Exercise Fights Parkinson's!

March 9, 2016

 

 

At Active Living Fitness Club we have two fitness classes that are strictly dedicated to those living with Parkinson's Disease. Over the past year we have established a small community of members with Parkinson's Disease who have been benefiting from our "Staying Active With Parkinson's Class" as well as the beginner level "Learning to Stay Active With Parkinson's Class". 

 

As the main instructor for these classes I have also been benefiting from them. I have learned some of the best exercises to help challenge gait, balance and posture and have learned how to adapt exercises to suit the needs of every participant's abilities. 

 

Just recently, one of the participants introduced me to a programme called "Rock Steady Boxing". After looking into it, it inspired me to adopt some of their training principles and use them in my classes. The Rock Steady Boxing program uses boxing as a form of high intensity exercise training for people fighting Parkinson's disease. This "non contact" form of exercise training challenges the body physically and neurologically. It promotes a faster movement response, reaction time and is a great cardio workout.  

 

Click the links to learn more about the Rock Steady Program:

http://www.cbc.ca/news/thenational/rock-steady-boxing-fights-parkinson-s-1.3470070

 

https://www.rocksteadyboxing.org

 

As a personal trainer, I have not only developed a better understanding of exercise for Parkinson's, I have learned more about the disease itself. Parkinson's is a neurodegenerative brain disorder that progresses slowly in most people.
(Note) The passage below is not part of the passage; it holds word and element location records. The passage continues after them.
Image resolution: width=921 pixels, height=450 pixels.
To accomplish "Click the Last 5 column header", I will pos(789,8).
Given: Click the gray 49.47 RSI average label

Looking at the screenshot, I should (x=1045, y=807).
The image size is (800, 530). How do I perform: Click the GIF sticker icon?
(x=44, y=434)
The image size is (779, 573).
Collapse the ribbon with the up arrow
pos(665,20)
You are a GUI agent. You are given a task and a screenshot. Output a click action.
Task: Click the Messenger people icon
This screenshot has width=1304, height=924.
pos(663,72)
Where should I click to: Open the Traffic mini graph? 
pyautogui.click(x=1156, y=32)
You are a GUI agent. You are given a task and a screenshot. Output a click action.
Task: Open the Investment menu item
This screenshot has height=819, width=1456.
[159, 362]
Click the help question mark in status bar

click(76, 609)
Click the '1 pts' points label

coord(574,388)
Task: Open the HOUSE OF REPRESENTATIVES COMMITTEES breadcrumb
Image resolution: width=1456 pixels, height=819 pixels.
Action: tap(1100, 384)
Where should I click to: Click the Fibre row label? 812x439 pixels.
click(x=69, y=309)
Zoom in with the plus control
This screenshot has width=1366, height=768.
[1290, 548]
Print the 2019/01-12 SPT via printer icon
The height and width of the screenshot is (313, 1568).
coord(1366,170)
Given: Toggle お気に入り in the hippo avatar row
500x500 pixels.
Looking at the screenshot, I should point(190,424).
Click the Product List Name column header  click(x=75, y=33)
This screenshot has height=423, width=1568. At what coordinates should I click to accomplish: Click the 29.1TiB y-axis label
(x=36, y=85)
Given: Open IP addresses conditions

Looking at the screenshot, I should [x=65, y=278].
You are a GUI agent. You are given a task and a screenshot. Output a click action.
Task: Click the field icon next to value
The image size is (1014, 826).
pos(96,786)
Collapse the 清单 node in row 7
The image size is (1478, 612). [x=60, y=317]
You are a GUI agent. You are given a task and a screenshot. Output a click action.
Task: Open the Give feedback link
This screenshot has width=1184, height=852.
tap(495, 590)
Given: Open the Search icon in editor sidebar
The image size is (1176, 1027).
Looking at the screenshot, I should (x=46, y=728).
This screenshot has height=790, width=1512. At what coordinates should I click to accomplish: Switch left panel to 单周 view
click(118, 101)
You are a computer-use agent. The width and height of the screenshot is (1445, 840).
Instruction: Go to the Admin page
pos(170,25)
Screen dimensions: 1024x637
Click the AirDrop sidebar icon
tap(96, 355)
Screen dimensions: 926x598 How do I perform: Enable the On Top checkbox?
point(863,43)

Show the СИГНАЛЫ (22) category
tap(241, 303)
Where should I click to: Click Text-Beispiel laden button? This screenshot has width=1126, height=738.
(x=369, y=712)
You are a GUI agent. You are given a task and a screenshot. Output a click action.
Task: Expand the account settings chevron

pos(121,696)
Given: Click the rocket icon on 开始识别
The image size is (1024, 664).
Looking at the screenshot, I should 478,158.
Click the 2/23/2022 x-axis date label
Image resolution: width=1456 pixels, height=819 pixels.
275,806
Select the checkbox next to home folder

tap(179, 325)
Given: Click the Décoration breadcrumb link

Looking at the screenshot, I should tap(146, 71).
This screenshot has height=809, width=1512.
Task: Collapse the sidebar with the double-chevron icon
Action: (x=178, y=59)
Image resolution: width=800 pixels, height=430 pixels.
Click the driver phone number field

In reference to The National Parkinson Foundation, a person's brain stops producing a neurotransmitter called dopamine and over time, that person has less and less ability to regulate their movements, body and emotions. Recent studies have shown that higher intensity exercises that focus on functional movements can slow the progression of the disease and control symptoms. The participants of the Parkinson's classes frequently tell me that their tremors usually subside after a class and they report having better balance and posture in every day activities. 

 

All in all, the main reason why the participants have been experiencing positive results is because of their dedication to their health and commitment to the Staying Active With Parkinson's classes.